Mai Malkawi - New York
The girl named Asma Kawkab was honored by thousands at the opening of the All-Star baseball tournament in Cleveland on Monday, after winning the best essay in the 10,000 Breakthroughs written by state schoolchildren.
Asma, a fifth-grade student at Shaw Avenue Elementary School in New York's Valley Stream, won the prize, a paid trip to the first league match.
Face bullying
Asma's article was chosen in April as the best essay in which she presented her childhood experience with harassment and bullying because of her hijab and religion.
After announcing her victory, she read the article to all students at her school and to the official of the annual competition that visited the school, Sharon Robinson, daughter of the first African-American baseball player Jackie Robinson.
Asma said in an exclusive interview with Al Jazeera Net that she wrote the article after her friends were bullied because of their appearance, which she also faced because of her veil, where she explained how she began to be bullied since she was in the second grade of primary.
Asma described her feelings after honoring at the baseball stadium and thousands of people applauded her as "shocked and happy at the same time and I was nervous in front of thousands with my hijab."
She asserted her sense of change in the behavior of students in the classroom and in the school after she won, “After they were describing me with bully words like you are a terrorist, you are from ISIS… ".
Hijab
"The hijab is the headscarf worn by Muslim women outside the home is part of what I do," Asma writes in the article. "Sometimes I feel I have to take off the hijab so that children stop saying bad things to me."
American-born names of Pakistani parents participated in the competition through her school as part of the Breaking Barriers program developed by Major Baseball, Scholastic and Sharon Robinson, which culminates in a national essay contest.
Asma honored in first major baseball match with Sharon Robinson (Al Jazeera) |
Win the contest
Sharon Robinson expressed her happiness for winning the competition, where she talked to Al Jazeera Net about the competition and that its goal is to encourage children to write their experiences to overcome the obstacles facing them.

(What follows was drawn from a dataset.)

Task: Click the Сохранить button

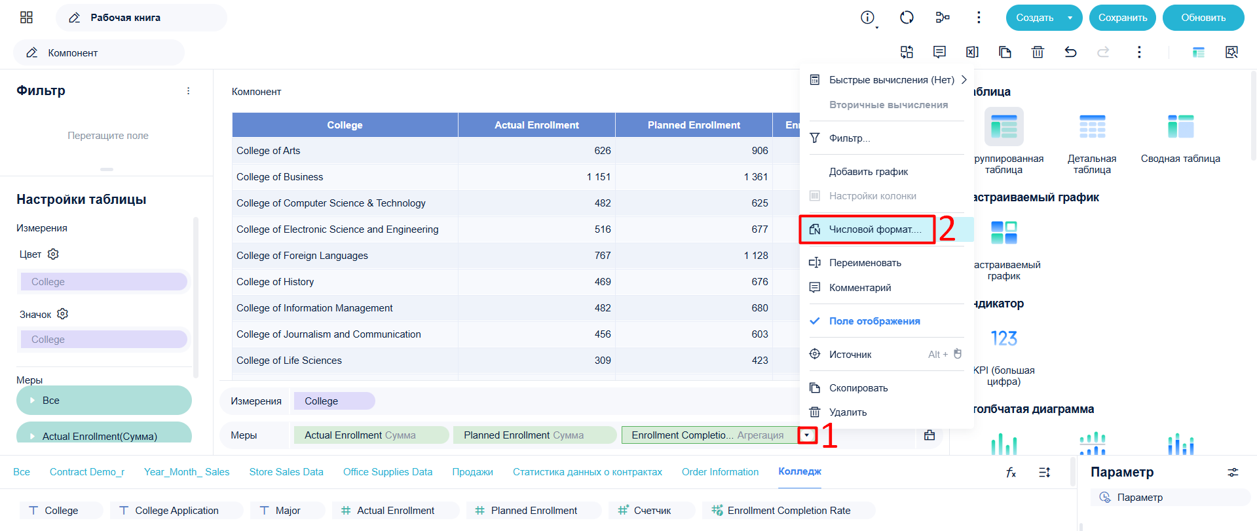Action: tap(1123, 18)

"We are looking for articles about barriers, but we are also looking for articles about the steps they have taken to overcome these obstacles," Robinson said. "We are looking for flexible children who write about what they are going through and encourage others to overcome obstacles in their lives."
Asma's article won because, according to Robinson, "I clearly wrote her experience with bullying and wrote well how she turned this situation around her which we were looking for. We hear about targeting stories because of the difference in religion, form, race, sex and language. She represented children with the same problem. "

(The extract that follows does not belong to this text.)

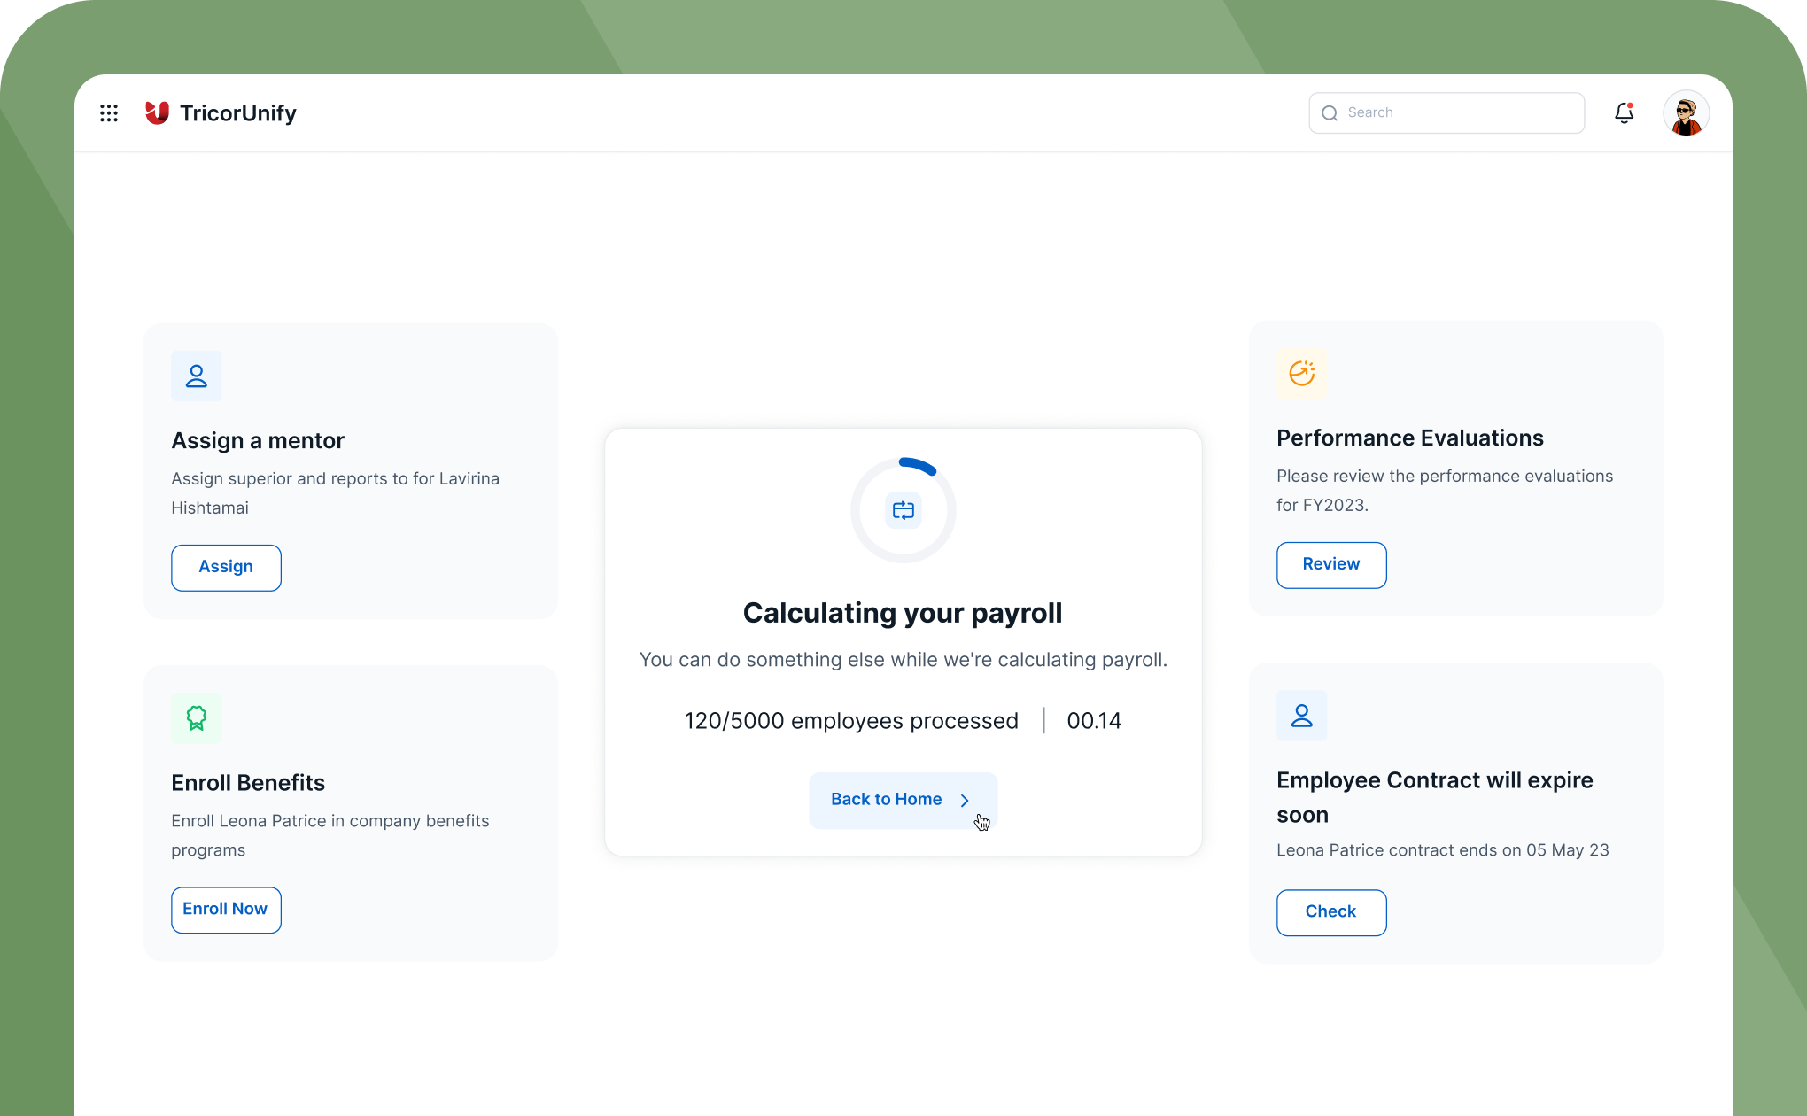
Task: Click the TricorUnify logo icon
Action: pos(156,112)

Regarding the impact of the article on other children, Robinson added, "It was wonderful that she read her article in front of other students courageously, and made them look at themselves and rethink what they were doing and realize that it was not different from them."
"I liked her kind personality and distinguished spirit, and she has a family that supported her a lot and showed pride in her. This has not only changed her situation but changed the situation of many like her," she said.
Welcome names
"My daughter is a nice, calm and smart girl. I read the article for me before she took part in the competition and I thought she had to do what she thinks and sees right," she said.
As for the impact of the article on others, I explained to Al Jazeera Net, "I think that the article affected everyone who read it in her school, other schools and the mosque of our city. Everyone started to feel confident. Many other children started to accept her and became her friends. After Asma won, it increased their self-confidence. "
As for her participation in the honoring of the opening of the first baseball games with Asma, she said, "Everyone welcomed us in the game very warmly.
In the end, Asma's mother explained, "Some people look at us curiously, but I have taught my daughter that this is our approach and everyone understands that we are Muslims. She must always be positive to prove that we are not what they think about us and they really accept us as we are.